Understanding Upper Extremity Paresthesias, the Brachial Plexus, and How Physical Therapy Can Help | Kinetic Edge Physical Therapy

Tingling, numbness, burning, or “pins and needles” in the arm or hand can be unsettling. These sensations—called paresthesias—often come and go, but when they persist, they can interfere with work, sleep, and daily activities. One of the most common sources of upper-extremity paresthesias lies in a highly complex network of nerves called the brachial plexus.

In this post, we’ll break down what the brachial plexus is, how it becomes irritated, and why physical therapy is one of the most effective conservative treatments for restoring comfort and function.


What Are Upper Extremity Paresthesias?

Upper extremity paresthesias are abnormal sensory experiences in the shoulder, arm, forearm, hand, or fingers. They can feel like:

• Tingling
• Numbness
• Electric or shooting sensations
• Burning or “hot/cold” feelings
• A sense of heaviness or “dead arm”

Paresthesias usually indicate irritation, compression, or altered signaling of the peripheral nerves that supply the arm.
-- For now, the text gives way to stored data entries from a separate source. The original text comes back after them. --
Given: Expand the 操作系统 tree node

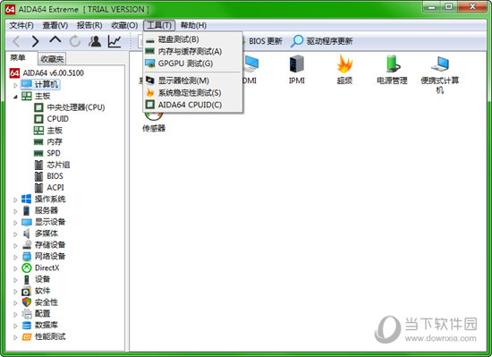Looking at the screenshot, I should click(x=15, y=200).
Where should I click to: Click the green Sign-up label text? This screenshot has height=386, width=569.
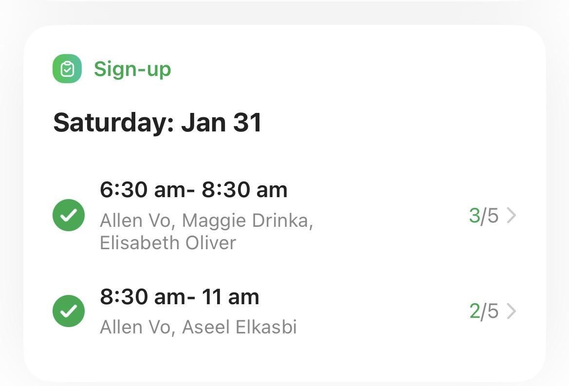(132, 69)
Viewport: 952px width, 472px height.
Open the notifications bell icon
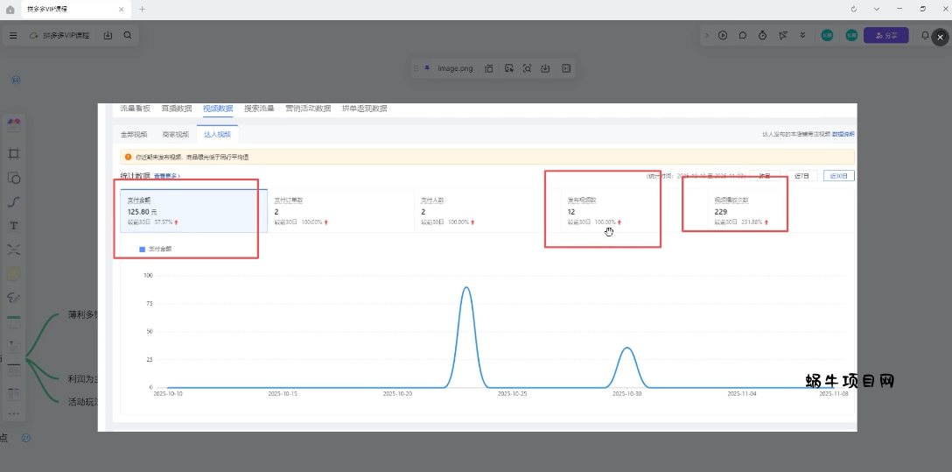click(x=925, y=36)
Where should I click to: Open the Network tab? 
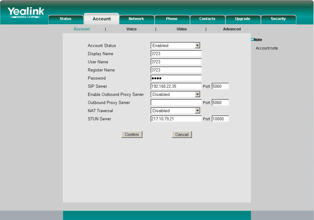pyautogui.click(x=136, y=19)
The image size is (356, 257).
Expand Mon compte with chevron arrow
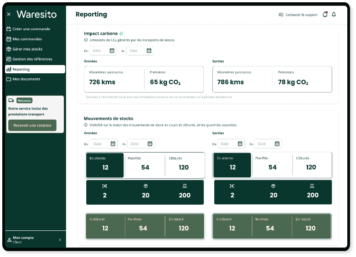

Meet the Brachial Plexus: The Nerve Highway of the Arm

The brachial plexus is a network of nerves that originates from the spinal cord in the neck (C5–T1). After exiting the cervical spine, these nerves weave through the scalene muscles, travel under the clavicle, pass between the pectoralis minor and rib cage, and eventually branch into the major nerves of the arm—such as the median, ulnar, and radial nerves.

Because this pathway is long and intricate, there are many places where nerves can become irritated or compressed. Common contributors include:

• Postural stress (forward head, rounded shoulders, prolonged computer work)
• Muscle tightness (scalenes, pectoralis minor, upper trapezius)
• Joint dysfunction in the cervical or thoracic spine
• Thoracic outlet compression
• Repetitive or overhead activity
• Trauma such as whiplash
• Neural tension or restricted nerve gliding

When one or more of these impinges on the nerves, patients may experience radiating symptoms anywhere along the arm.


How Physical Therapy Helps

Physical therapy is a first-line, non-invasive approach to treating upper extremity paresthesias related to brachial plexus irritation. PT addresses both the root cause and the symptoms through targeted interventions that restore mobility, reduce compression, and improve posture and motor control.


1. Postural Assessment and Correction

Poor posture—especially forward head and rounded shoulders—reduces the space available for the brachial plexus. PT helps by:

• Retraining deep neck flexors
• Strengthening scapular stabilizers (mid/low trap, serratus anterior)
• Improving thoracic extension
• Adjusting desk ergonomics

Correcting posture reduces tension on the nerve pathway and helps prevent recurrence.


2. Manual Therapy to Relieve Compression

Hands-on techniques can improve mobility and decrease muscle-driven nerve pressure. These may include:

• Soft tissue mobilization of the scalenes, upper trapezius, pec minor, or subclavius
• Joint mobilization of the cervical and thoracic spine
• Rib mobility techniques
• Myofascial release to decrease neural irritation

These approaches reduce mechanical stress on the nerves.


3. Nerve Gliding Exercises

Also known as neural mobilization, nerve glides help the brachial plexus move smoothly through surrounding tissues. When nerves slide and glide properly, symptoms often diminish.

Therapists prescribe specific glides tailored to the irritated nerve branch—for example, median, ulnar, or radial nerve mobilizations.


4. Strengthening and Motor Control Training

Weak stabilizing muscles often contribute to nerve compression or dysfunctional movement patterns.

Strengthening focuses on:

• Deep neck flexors
• Rotator cuff muscles
• Scapular stabilizers
• Core and thoracic extensors

Improved muscular balance reduces strain on the neck and shoulder structures that influence the brachial plexus.


5. Education and Activity Modification

Finally, understanding symptom triggers helps patients manage and prevent flare-ups. PT may address:

• Sleep positioning
• Workstation setup
• Phone or laptop use
• Proper lifting and overhead reaching mechanics

Empowering patients with knowledge improves long-term outcomes.


When Should You Seek Physical Therapy?

You may benefit from PT if paresthesias:

• Persist longer than a few days
• Frequently recur
• Are triggered by a specific posture or activity
• Interfere with sleep or daily function
• Are accompanied by neck or shoulder tightness

Immediate medical evaluation is recommended if symptoms involve significant weakness, sudden loss of function, or if they follow a traumatic injury.


The Bottom Line

Upper extremity paresthesias can be frustrating, but they’re often highly treatable. Because the brachial plexus is influenced by posture, muscle balance, joint mobility, and repetitive stress, physical therapy offers a comprehensive approach that addresses each of these factors.